And now onto the books. As this was going to be a solo enterprise from Irmantas Povilaika, there was going to be a problem funding the costs of production, substantial enough to be not only a potentially risky investment, but for an amount well outside the reach of the everyday individual; he chose to invest his own cash into their production. However, he had to pay for the licence in advance to reprint the strips, along with the people who had to scan and clean up the comics, design the layouts, and of course, to print the whole thing. To help him recover these costs, it became necessary to raise the cash through IndieGogo, an international crowdfunding website. Those who supported his campaign were additionally rewarded with the books presented inside a slipcase, along with free prints of the original artwork.
The presentation is faultless, although it would perhaps have been nice to perhaps offered the slipcase for a little extra cost, but that would, of course, have taken away one of the incentives of supporting the production in the first place.
Volume 1: FRANKIE STEIN and JASPER the GRASPER
Two different stories as to how Frankie Stein was created: First, Ken Reid's slightly unsettling visuals - that we are actually seeing a continuous process of Frankie coming into existence (WHAM! 11 July 1964) - was later changed to the more traditional story in the FRANKIE STEIN annual, cover dated 1976. The art is by Frank McDiarmid.

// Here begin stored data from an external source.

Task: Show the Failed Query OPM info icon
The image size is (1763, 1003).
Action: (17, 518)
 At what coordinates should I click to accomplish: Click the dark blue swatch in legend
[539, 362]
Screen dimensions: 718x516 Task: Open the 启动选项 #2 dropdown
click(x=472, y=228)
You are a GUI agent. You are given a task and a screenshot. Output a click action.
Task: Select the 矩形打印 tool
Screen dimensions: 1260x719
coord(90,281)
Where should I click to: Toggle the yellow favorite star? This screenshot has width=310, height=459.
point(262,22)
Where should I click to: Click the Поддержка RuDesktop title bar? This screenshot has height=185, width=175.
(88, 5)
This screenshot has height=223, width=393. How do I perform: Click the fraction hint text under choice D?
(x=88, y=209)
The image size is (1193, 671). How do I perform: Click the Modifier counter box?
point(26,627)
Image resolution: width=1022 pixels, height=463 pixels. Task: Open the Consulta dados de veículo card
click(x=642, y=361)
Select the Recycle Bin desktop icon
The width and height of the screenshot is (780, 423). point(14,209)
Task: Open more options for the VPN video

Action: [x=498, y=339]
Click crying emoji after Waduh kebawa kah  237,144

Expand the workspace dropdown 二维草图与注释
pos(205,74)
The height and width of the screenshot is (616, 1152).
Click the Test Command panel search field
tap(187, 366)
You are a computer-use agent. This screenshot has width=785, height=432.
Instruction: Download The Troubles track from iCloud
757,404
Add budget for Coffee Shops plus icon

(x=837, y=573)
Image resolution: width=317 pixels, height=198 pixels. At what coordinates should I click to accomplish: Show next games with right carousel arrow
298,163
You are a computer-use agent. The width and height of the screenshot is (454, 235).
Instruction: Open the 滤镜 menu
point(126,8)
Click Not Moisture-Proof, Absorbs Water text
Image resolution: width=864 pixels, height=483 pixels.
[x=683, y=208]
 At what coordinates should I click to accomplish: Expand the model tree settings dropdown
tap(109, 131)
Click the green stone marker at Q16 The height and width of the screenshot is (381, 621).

This volume features his most popular strip, 'Frankie Stein', a comical version of the Frankenstein monster, who was built by Professor Cuthbert Cube as a playmate for his son, Mickey. Unfortunately, the result was not only a dumb but lovable monster, but also ghastly (to all the other characters in the strip, but not to us comic fans, of course!). With a frog's brain and enormous strength, Frankie would cause mass destruction to Mildew Manor, cost a fortune in bills to the professor for all the damage caused everywhere, and considerable amounts of money in food. Eventually, the embarrassment of it all leads to Professor Cube, in the final strips, regularly trying to come up with plans to 'getting rid of the big lunk forever'.
For our English students: on page 87, frame 9, Professor Cube, having just lost all his teeth, is actually saying: 'Get after the flaming fool, you fathead, and collar him! I can't go out looking like this! I'd be a laughing stock!' During this period, Reid's strips were often filled with mangled English and exaggerated dialects. ('What can I do to get him with a hand like this, you toothless idiot?)
The detail is Reid's drawings is a delight to see, an artist free of restrictions imposed on him at DC Thomson (and later restrictions by IPC magazines) and being able to be let loose with true, comic horror. (English students: comic horror: comedy to be found in the horror genre; horror comic: a comic whose strips are of the horror genre, and are not necessarily comedic!) For our English students, the language is certainly funny, but it may not be always comprehensible as the characters often speak with dialects, accents, or as a result of losing all their teeth (see the example), But in the context of the story which you have to see, it seems perfectly understandable.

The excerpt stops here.